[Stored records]
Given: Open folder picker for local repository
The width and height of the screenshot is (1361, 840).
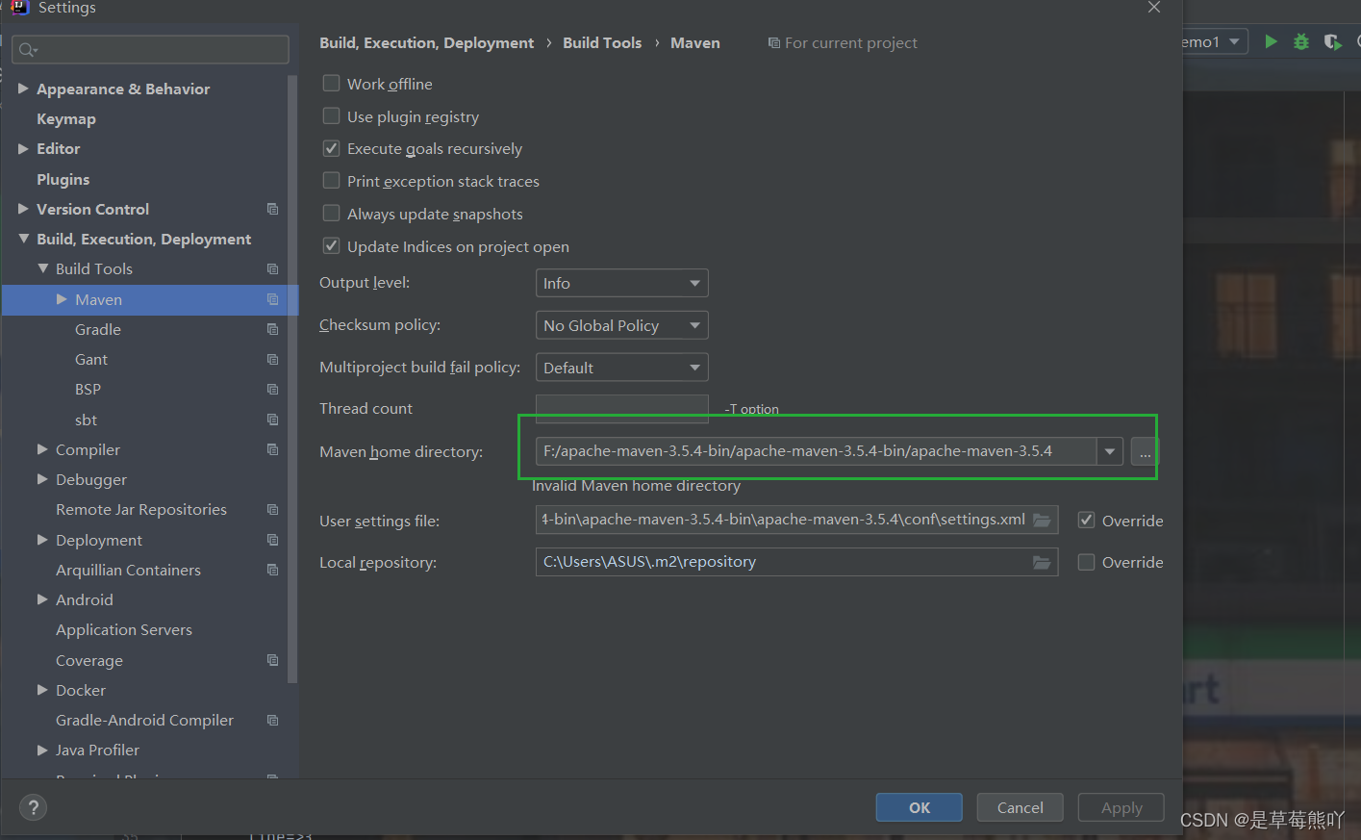Looking at the screenshot, I should [1042, 562].
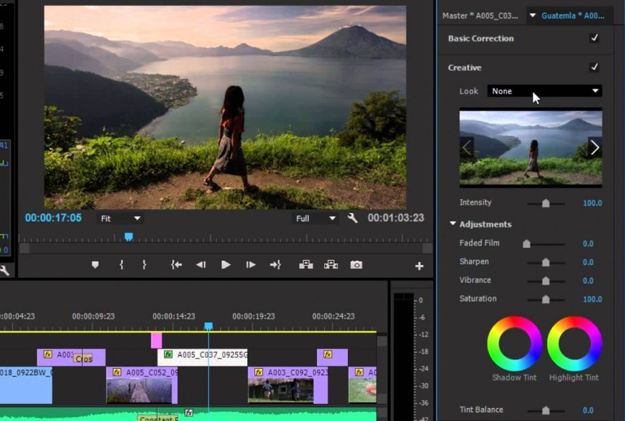
Task: Open the Fit zoom level dropdown
Action: click(120, 218)
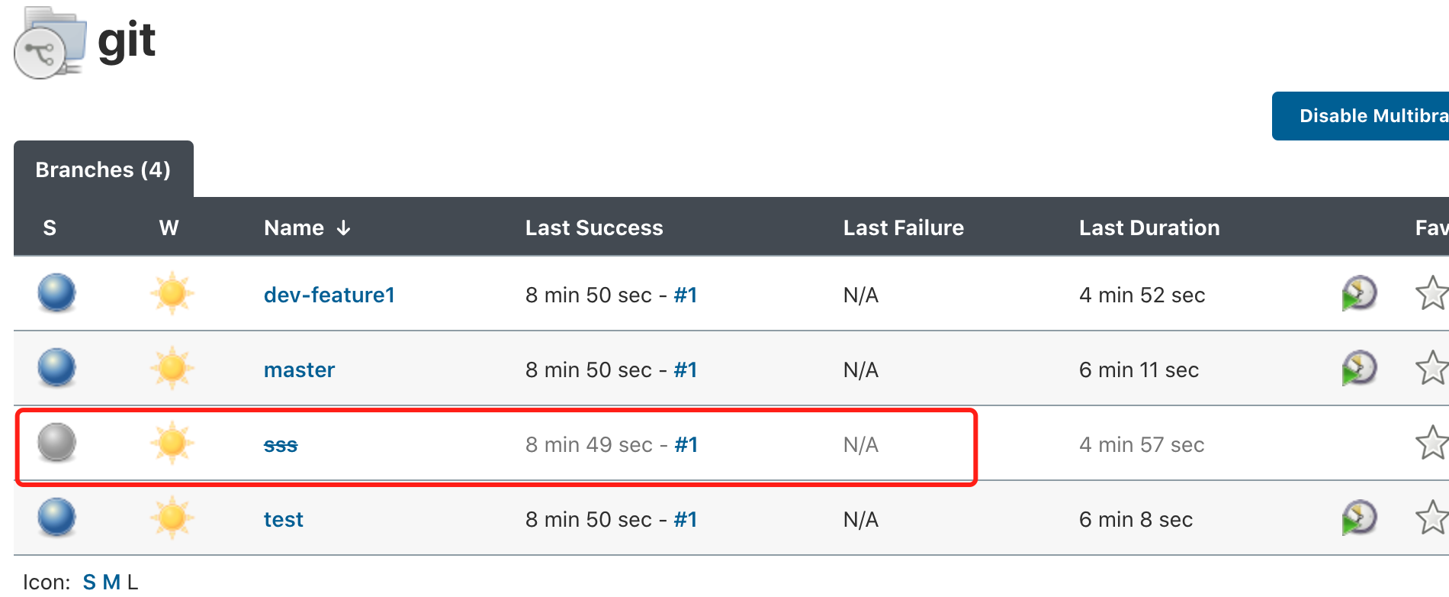Select the Branches (4) tab
This screenshot has height=597, width=1449.
(103, 169)
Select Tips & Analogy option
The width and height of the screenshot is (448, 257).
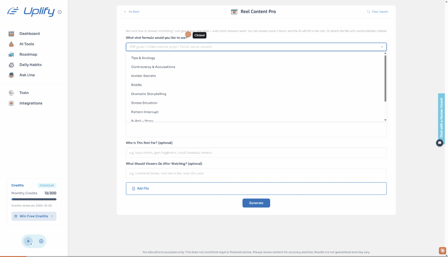tap(143, 58)
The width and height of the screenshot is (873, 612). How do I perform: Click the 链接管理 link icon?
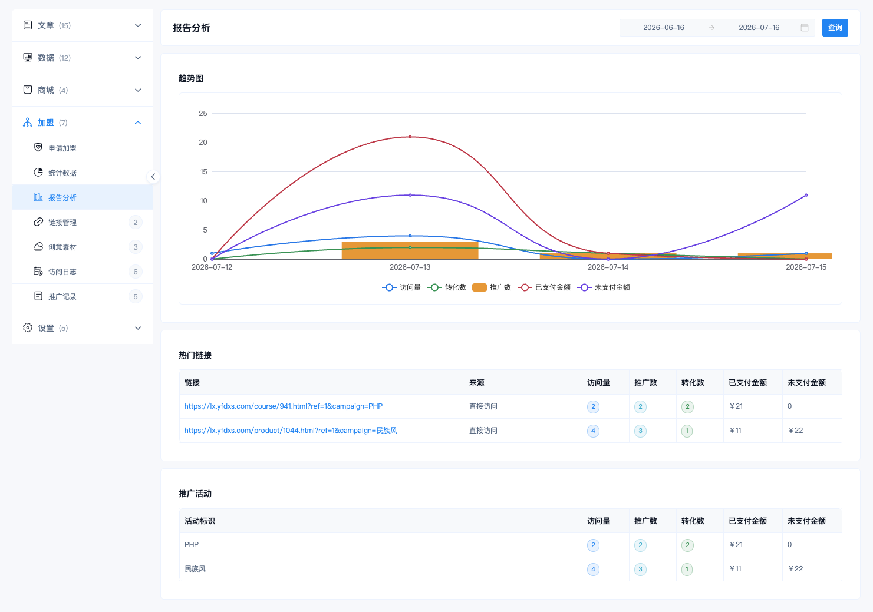coord(38,221)
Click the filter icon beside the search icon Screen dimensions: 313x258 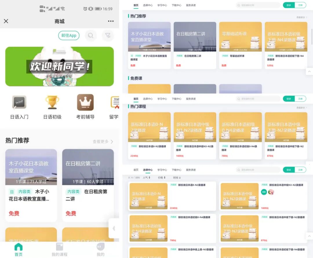click(x=108, y=35)
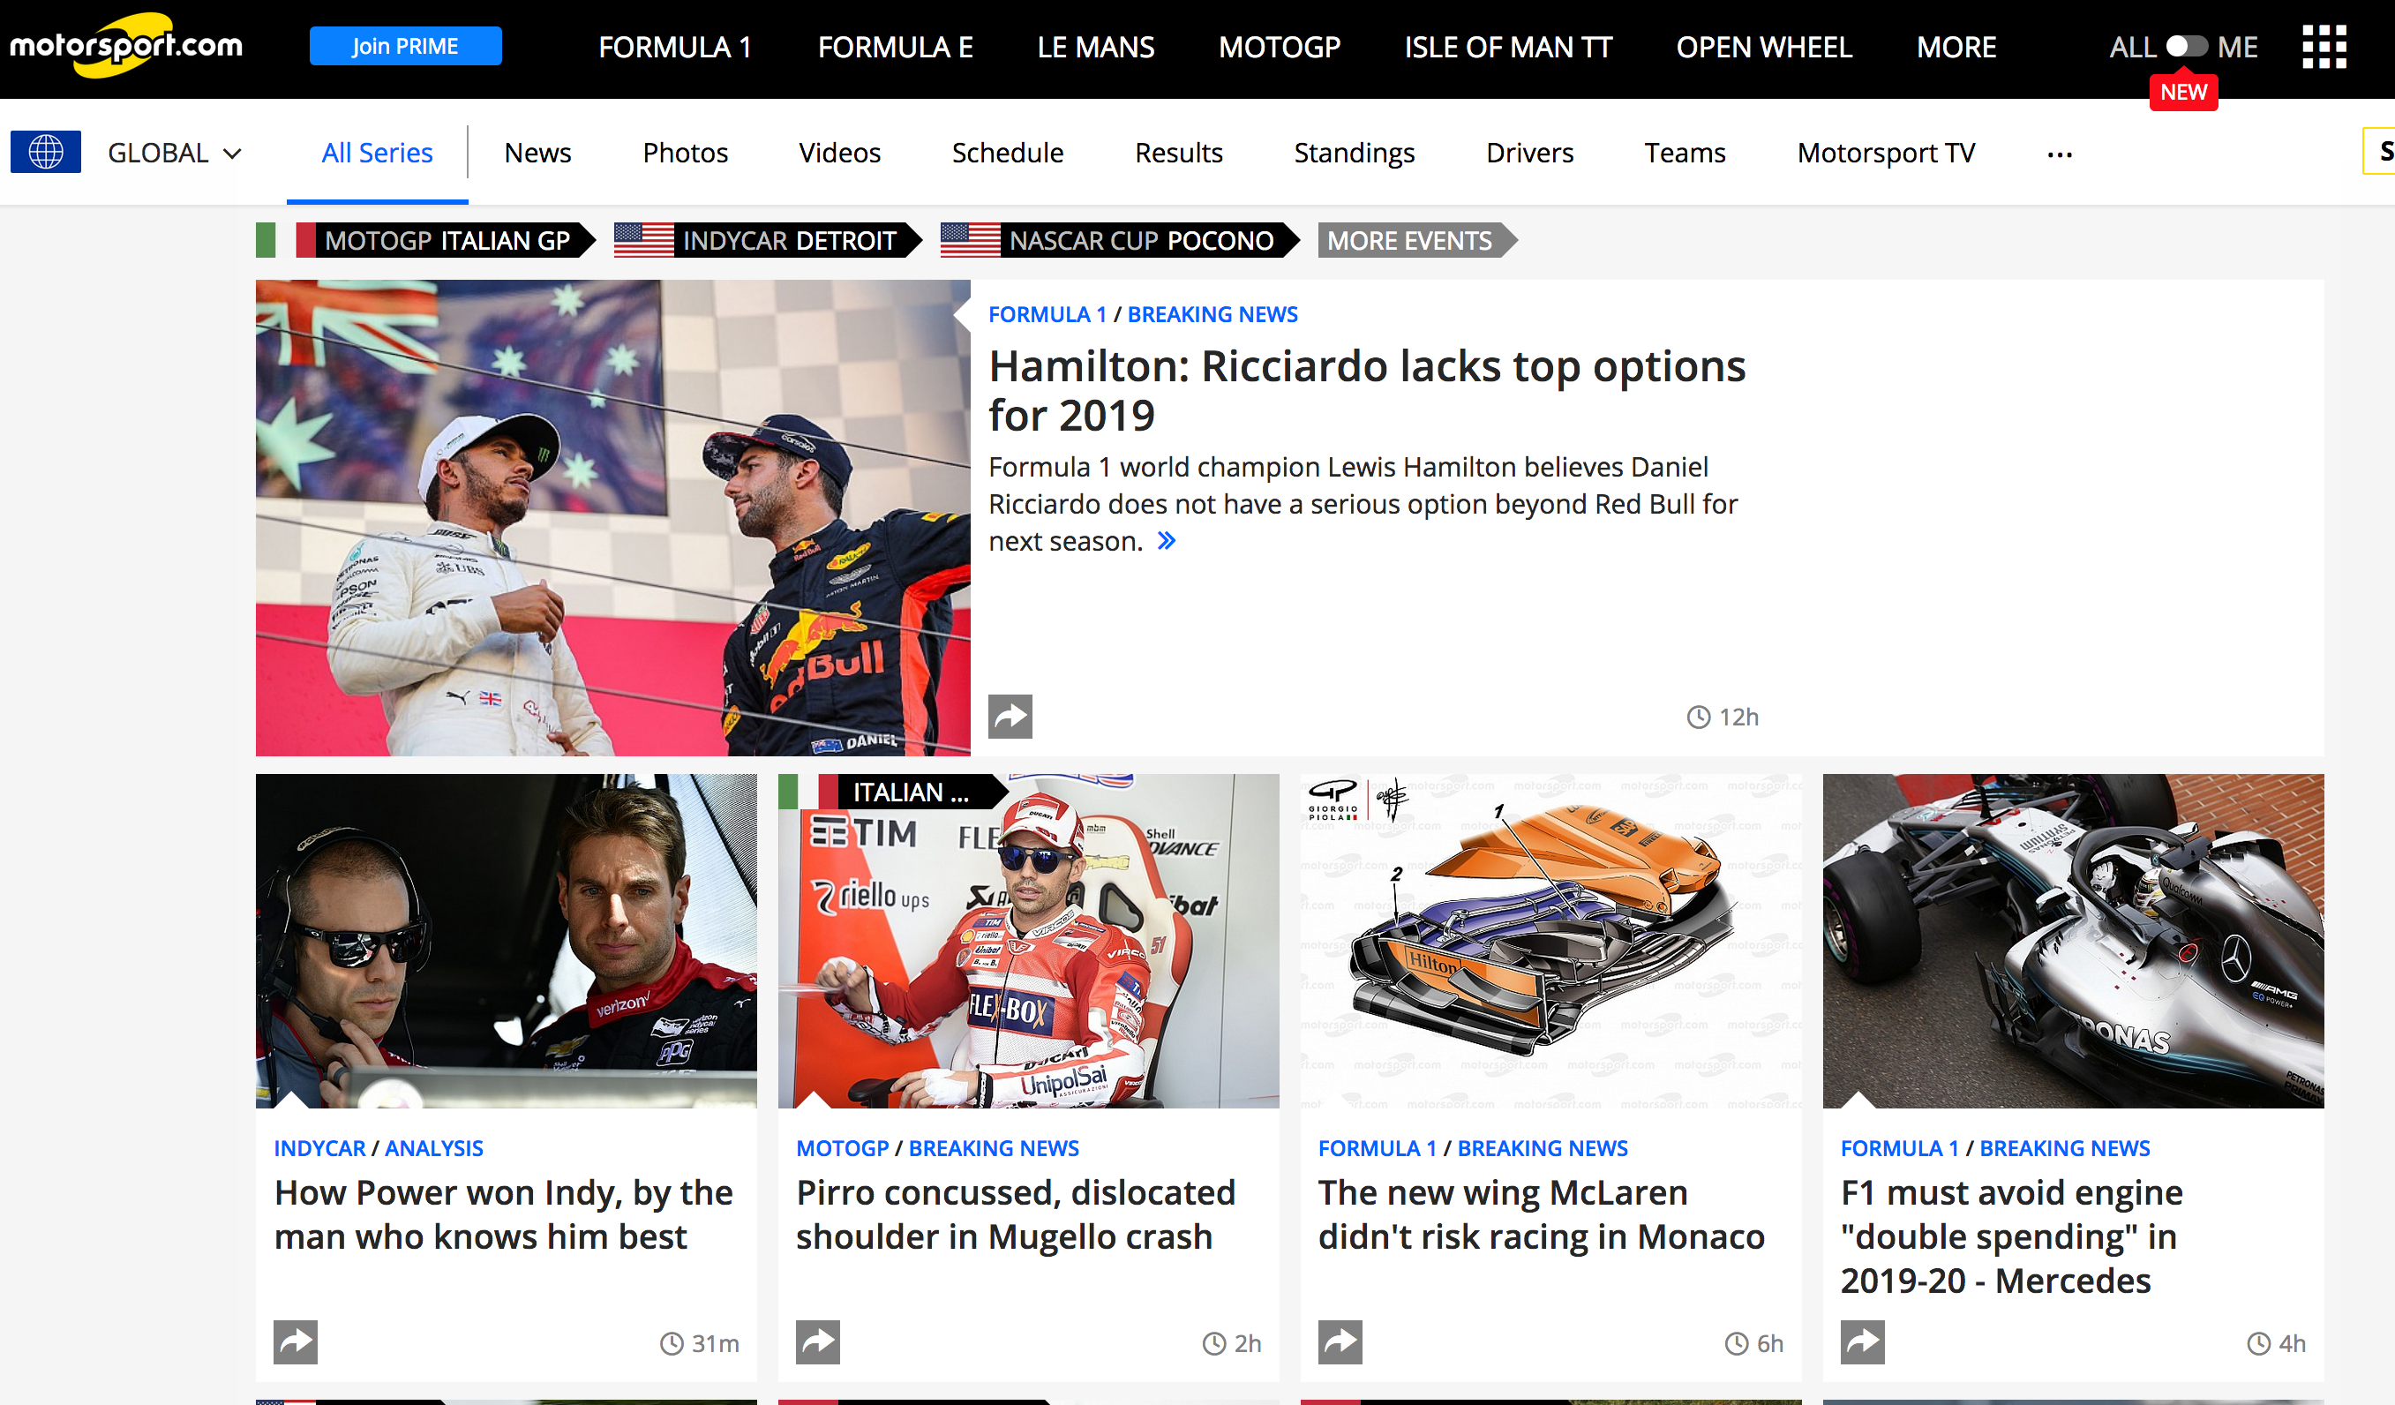The image size is (2395, 1405).
Task: Expand the MORE navigation menu item
Action: tap(1960, 45)
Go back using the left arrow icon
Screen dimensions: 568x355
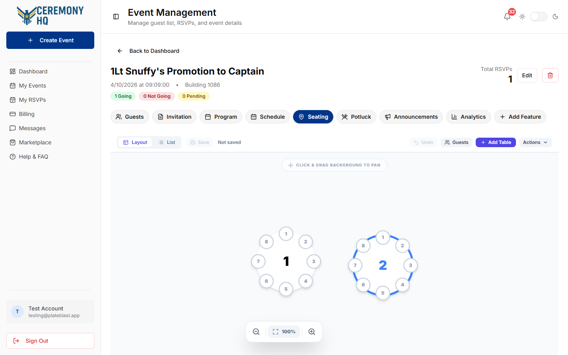120,51
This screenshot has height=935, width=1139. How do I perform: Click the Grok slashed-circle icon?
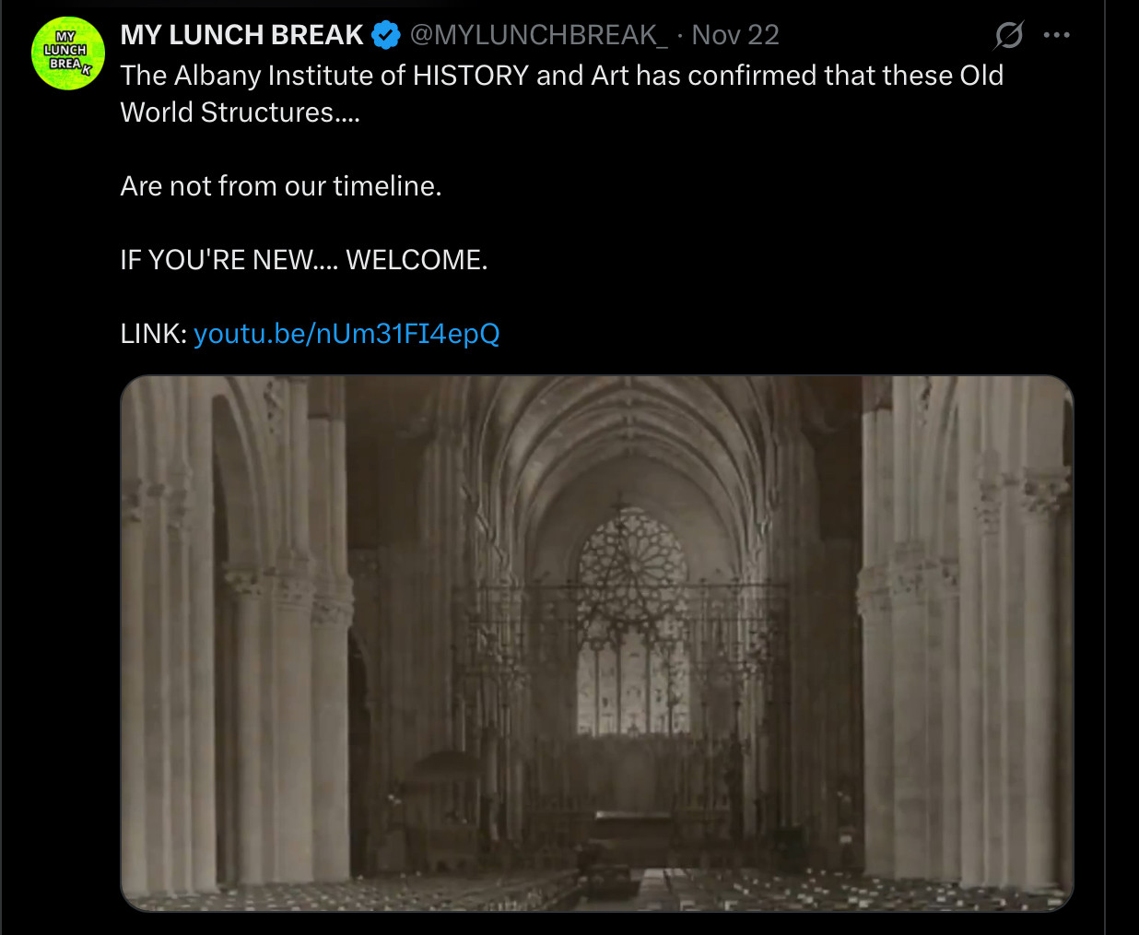tap(1009, 35)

PROBLEM: Transcribe the span of lines that runs from the line with "This screenshot has height=935, width=1139." to the end of the data, both ends included, exactly, with nothing else and no pictures.

ANSWER TO THE EXERCISE:
This screenshot has height=935, width=1139. How do I perform: Click the Grok slashed-circle icon?
tap(1009, 35)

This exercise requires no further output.